Förderung für ökologisches Bauen

Möchten Sie in Ihrem Haus die Kraft der Sonne oder die Wärme aus der Erde nutzen? Dann können Sie sich freuen: Ökologisches Bauen ist erschwinglicher denn je. Der Bund fördert im Wohngebäudebereich vor allem die Nutzung von Solarkollektoren, Pelletheizungen oder Wärmepumpen für Heizung und Warmwasserbereitung. Auch wer mit einer Fotovoltaikanlage Strom erzeugt, wird mit öffentlichen Fördergeldern unterstützt.

Günstig für Sie, gut für die Umwelt

Der Staat schießt kräftig zu. Beispielsweise wurden für den Ausbau der Wämeerzeugung aus Biomasse, Solarenergie und Geothermie mit dem „Marktanreizprogramm zur Förderung von Maßnahmen zur Nutzung erneuerbarer Energien“ im Jahr 2005 rund 193 Mio. Euro bereitgestellt.

Setzen Sie auf erneuerbare Energien
Neben Festzuschüssen des Marktanreizprogramms vergibt die bundeseigene Förderbank KfW (Kreditanstalt für Wiederaufbau) zinsgünstige Kredite mit tilgungsfreien Anlaufjahren aus Ihren Förderprogrammen wie „Wohnraum Modernisieren“ oder „Solarstrom Erzeugen“.

Energiesparen lohnt sich
Beispiel Stromerzeugung: Haben Sie Ihr Hausdach erst einmal mit einer (geförderten) Fotovoltaikanlage ausgestattet, können Sie bares Geld verdienen. Denn Sie erhalten eine sogennannte "Einspeisevergütung" für Ihren eingespeisten Solarstrom ins öffentliche Stromnetz. Die Vergütung richtet sich nach dem Erneuerbare Energiengesetzt (EEG).

Für den Strom einer kleinen Anlage (bis 30 kW) auf dem Hausdach erhält man zur Zeit (Stand 2010) 39,57 Cent je Kilowattstunde, für den Strom einer größeren Anlage von 30 kW bis 100 kW erhalten Sie 37,64 und von ab 1 MW erhalten Sie 29,70 Cent je Kilowattstunde.

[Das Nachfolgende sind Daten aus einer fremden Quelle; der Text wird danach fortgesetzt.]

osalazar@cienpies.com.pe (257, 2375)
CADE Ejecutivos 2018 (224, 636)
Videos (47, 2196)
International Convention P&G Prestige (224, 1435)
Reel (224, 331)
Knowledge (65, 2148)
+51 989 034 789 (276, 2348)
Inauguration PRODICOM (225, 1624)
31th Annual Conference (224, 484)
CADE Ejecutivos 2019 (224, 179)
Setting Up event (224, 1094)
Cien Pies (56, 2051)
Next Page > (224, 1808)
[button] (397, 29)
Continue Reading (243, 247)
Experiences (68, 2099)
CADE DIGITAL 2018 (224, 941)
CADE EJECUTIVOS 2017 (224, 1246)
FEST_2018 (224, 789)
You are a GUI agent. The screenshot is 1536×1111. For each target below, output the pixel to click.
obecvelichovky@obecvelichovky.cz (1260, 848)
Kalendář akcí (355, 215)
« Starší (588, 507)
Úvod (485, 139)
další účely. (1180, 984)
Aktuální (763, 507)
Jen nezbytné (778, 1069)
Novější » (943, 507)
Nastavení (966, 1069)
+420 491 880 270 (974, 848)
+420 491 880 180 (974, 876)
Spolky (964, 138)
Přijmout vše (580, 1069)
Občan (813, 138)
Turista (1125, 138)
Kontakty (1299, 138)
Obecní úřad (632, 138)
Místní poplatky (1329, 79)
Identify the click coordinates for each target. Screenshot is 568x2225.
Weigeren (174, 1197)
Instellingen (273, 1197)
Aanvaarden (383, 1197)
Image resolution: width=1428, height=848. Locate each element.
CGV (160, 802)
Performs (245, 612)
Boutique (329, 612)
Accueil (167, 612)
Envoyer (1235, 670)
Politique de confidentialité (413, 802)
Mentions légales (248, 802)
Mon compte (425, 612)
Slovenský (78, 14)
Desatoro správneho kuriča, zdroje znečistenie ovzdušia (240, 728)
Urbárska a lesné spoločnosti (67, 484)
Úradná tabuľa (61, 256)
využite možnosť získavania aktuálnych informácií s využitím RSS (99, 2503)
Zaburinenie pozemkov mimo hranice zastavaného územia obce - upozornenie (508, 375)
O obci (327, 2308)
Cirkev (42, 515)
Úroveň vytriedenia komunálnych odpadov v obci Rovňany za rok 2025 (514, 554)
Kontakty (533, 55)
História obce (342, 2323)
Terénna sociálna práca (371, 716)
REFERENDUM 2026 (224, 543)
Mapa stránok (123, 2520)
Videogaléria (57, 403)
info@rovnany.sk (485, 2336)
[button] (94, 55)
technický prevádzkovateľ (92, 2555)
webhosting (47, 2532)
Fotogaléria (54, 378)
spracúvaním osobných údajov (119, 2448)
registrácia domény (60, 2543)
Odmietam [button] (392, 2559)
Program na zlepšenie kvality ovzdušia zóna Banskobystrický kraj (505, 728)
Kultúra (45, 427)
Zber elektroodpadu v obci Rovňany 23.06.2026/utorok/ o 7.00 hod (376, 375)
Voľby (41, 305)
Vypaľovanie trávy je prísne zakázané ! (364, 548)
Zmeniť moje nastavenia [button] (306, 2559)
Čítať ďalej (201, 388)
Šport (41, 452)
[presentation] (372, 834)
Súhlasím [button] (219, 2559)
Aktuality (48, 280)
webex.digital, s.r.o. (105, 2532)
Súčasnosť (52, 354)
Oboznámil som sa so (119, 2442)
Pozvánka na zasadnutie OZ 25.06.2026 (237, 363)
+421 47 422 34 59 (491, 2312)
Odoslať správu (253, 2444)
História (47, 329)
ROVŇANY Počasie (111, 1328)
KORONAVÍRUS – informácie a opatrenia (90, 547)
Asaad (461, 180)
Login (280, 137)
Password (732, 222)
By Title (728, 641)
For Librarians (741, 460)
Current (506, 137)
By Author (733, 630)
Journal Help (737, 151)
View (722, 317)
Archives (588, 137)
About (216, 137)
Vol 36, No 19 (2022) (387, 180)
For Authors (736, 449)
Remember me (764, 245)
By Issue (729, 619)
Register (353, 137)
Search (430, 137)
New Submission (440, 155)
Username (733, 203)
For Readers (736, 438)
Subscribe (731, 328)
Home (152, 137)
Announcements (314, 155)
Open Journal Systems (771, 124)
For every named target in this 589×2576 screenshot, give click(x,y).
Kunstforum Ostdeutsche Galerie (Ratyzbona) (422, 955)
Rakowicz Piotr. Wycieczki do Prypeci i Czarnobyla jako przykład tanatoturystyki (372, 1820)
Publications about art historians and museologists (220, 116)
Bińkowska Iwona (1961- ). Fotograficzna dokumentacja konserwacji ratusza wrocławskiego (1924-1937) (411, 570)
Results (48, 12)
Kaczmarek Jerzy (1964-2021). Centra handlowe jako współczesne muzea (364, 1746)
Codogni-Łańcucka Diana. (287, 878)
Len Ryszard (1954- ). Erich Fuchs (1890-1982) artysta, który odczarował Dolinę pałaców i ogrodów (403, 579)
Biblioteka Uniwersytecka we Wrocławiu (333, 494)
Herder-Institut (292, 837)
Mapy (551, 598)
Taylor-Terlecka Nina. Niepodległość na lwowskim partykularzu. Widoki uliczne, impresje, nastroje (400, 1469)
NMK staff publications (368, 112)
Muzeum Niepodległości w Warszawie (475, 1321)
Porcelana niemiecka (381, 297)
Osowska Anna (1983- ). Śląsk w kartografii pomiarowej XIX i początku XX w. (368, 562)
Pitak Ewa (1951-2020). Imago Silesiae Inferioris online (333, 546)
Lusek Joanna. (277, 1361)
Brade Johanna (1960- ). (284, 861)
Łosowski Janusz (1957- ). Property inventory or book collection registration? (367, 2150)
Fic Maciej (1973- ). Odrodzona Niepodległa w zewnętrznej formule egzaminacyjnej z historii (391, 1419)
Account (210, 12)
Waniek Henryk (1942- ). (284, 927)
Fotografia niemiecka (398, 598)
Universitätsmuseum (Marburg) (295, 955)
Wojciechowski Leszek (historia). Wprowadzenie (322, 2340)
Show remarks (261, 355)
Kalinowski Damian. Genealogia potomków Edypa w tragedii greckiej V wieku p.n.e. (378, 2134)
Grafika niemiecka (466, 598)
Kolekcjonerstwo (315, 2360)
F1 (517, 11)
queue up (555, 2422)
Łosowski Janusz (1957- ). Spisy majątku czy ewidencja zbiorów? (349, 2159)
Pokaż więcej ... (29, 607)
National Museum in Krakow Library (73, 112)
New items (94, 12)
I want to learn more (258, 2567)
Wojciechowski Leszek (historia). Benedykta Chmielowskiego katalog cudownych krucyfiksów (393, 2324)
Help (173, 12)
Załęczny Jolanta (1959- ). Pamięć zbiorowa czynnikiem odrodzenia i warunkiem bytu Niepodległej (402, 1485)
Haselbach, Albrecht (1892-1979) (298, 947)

Die Vergütung von Freiflächenanlagen (Anlagen die nicht auf einem Gebäude montiert sind) beträgt 28,75 Cent je Kilowattstunde. Bitte informieren Sie sich über die zusätzlichen Anforderungen die das EEG vorschreibt. Die Einspeisvergütungen werden in den kommenden Jahren weiter gesenkt.

Bei einer durchschnittlichen Lebensdauer einer Anlage von rund 30 Jahren kann allerdings bereits nach rund zehn Jahren die Gewinnzone erreicht werden. Gleichzeitig leisten Sie einen Beitrag zur Verminderung von klimaschädlichen Emissionen und schonen die Umwelt. Wenn das keine sonnigen Aussichten sind!

Informieren Sie sich!
Nicht nur der Bund, auch die Länder, Gemeinden und sogar einige Energieversorger bieten attraktive Förderprogramme, wenn Sie mit dem Einbau neuer Technik oder auch mit anderen Sparmaßnahmen (Dachdämmung, neue Fenster etc.) den Energieverbrauch Ihres Eigenheims senken.

Tipp: Die Umweltbeauftragten der Städte und Gemeinde informieren über energiesparende Technik, Klimaschutz und die Fördermittel, die in Ihrer Region zur Verfügung stehen. Auch das Baureferat gibt Auskunft.

Planen Sie also weitsichtig und machen Sie sich rechtzeitig schlau. Darauf sollten Sie achten:

  • Stellen Sie Ihre Anträge auf Fördermittel vor Baubeginn. Das KfW-Programm zur CO2-Minderung können Sie zusätzlich zum KfW- Wohneigentumsprogramm beantragen. Aus beiden Töpfen erhalten Sie Fördermittel.
  • Bundes- und Länderprogramme schließen sich manchmal gegenseitig aus. Aber nicht immer. Nachfragen lohnt sich.
  • Die Programme werden von den zuständigen Stellen laufend aktualisiert, geändert, manchmal kurzfristig gestrichen. Informieren Sie sich laufend über den Stand der Dinge.
  • Auf die meisten Förderhilfen besteht kein Rechtsanspruch. Geld gibt es nur, solange die Töpfe voll sind. Das gilt besonders für Länder und Gemeinden.